PASSAGE FOR REVIEW:
= = = = =

Darksend of Darkcoin (Cousin coins : X11, BlackCoin)

  • Dark send is a feature of the Darkcoin wallet that is based on CoinJoin. It uses limited number of “MasterNodes” to mix coins.
  • One has to get 1000 DarkCoins and stake them in order to set up a MasterNode. The developpers’ philosophy is to set a high cost to run Masternodes, so they’re more difficult to compromise.
  • The coin had several fork issues in its short history, and MasterNodes could have been be compromised at least once. See here: 7
  • The code has just been open sourced, many months after its launch.
  • White paper : 10

More complex cryptographic approaches

CryptoNote & derivatives (Bytecoin, Monero, etc.)

  • Uses Ring Signatures : many users (including the sender) sign a transaction to make it very difficult to find the true sender amongst all the signers.
  • Anonymity limited to number of keys on the ring. The more keys there are, the more your privacy is assured. However, using more keys requires a higher computational cost.
  • Transaction size increases with the number of people participating in the ring signature. Block chain bloat occurs when there are a large number of signers.
  • Block chain transactions and payments are not public anymore, but total amount of coins in the network can still be viewed.
  • Cryptonote white paper: 11

Zerocoin, using RSA UFOs

  • Zerocoin was originally developed by a team of academic cryptographers who wanted to add true cryptographic anonymity to Bitcoin. In part because the Bitcoin community was not interested in incorporating zerocoin capabilities, these academics moved on to a different project, called called Zerocash. 12
  • Zerocoin is now being developped by Anoncoin. Though many other coins claim to be implementing Zerocoin as well, none besides Anoncoin have given proof of such activity.
  • In Zerocoin, the user convertd the traditional base currency to and from zerocoins, which are a second currency that shares the same block chain. Zerocoin acts like a money laundering pool, temporarily pooling coins together at the protocol level.
  • By analyzing the block chain, you can see when someone buys zerocoins, and you can also see when zerocoins are redeemed to a public address. However, by the use of Zero-knowledge proofs, it is not possible to link the original address that bought the zerocoins to the address where they are eventually redeemed.

= = = = =

PROBLEMS TO WORK ON:
- 1) In the passage on cryptocurrency privacy methods, restate the paragraph beginning "By analyzing the block chain" in a single shorter sentence that keeps its main facts.
- 2) Extend the passage on cryptocurrency privacy methods beyond its final point, which concerns zero-knowledge proofs in Zerocoin.
The records that follow are not required for either task.

= = = = =

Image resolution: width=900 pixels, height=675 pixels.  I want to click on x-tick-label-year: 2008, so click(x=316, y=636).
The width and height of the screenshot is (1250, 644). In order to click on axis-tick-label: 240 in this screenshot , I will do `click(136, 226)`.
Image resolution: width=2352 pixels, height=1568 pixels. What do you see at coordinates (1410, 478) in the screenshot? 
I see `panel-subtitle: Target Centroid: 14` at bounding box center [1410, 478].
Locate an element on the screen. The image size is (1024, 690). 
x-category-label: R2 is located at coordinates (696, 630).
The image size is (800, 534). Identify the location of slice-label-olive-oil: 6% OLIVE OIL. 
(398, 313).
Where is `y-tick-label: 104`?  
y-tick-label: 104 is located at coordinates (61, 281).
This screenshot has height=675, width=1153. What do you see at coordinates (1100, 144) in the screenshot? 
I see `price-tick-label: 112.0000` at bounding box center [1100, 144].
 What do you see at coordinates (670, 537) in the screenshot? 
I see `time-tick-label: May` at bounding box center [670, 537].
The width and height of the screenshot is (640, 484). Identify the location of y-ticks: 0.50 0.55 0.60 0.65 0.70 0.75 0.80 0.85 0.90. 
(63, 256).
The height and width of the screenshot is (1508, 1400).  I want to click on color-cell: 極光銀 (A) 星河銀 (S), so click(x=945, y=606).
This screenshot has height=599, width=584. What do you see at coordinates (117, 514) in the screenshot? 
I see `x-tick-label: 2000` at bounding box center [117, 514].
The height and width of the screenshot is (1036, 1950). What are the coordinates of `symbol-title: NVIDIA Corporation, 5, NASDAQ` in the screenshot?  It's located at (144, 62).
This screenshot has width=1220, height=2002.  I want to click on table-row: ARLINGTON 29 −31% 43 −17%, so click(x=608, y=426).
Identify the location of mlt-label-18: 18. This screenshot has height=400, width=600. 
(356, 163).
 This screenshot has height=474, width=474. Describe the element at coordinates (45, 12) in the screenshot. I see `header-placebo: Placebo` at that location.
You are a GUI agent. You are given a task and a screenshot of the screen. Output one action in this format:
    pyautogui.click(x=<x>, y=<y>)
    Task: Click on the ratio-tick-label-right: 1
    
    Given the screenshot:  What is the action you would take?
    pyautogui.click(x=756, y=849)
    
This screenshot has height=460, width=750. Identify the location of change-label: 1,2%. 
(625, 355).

= = = = =

PER-TASK OUTPUTS:
- 1) Block chain analysis shows when someone buys zerocoins and when zerocoins are redeemed to a public address, but zero-knowledge proofs make it impossible to link the buying address to the redeeming address.

- 2)
  • In order to set up zerocoin, several security parameters need to be chosen which are simply products of two large prime numbers. Anoncoin uses RSA UFOs for these numbers, whose factorization is unknown, even to the person who generated the number. The use of RSA UFOs makes Anoncoin’s implementation of Zerocoin entirely trustless.
  • Transactions sizes are not increased substantially in the blockchain, because most information is stored in a secondary database that is periodically deleted.

Mixing

Zerocash

  • Zerocash was developed by some of the same authors as Zerocoin. This will be a coin of its own, but it has not yet been released.
  • In contrast to Zerocoin, Zerocash hides the amounts of the transaction inputs and outputs. As a result of this, it is not possible to monitor the total money supply.
  • Uses Succinct Non-Interactive Zero-Knowledge Proofs (zk-SNARK) which requires trusted third parties when setting up the initial security parameters. If these parameters were uncovered, a malicious agent could forge an unlimited number of completely undetectable transactions.

A word on trust

In the fields of networks and cryptography, when a service has to know and store data that can be used to defeat the process of anonymity, trust is about the ability to protect this content and not be using it for other purposes.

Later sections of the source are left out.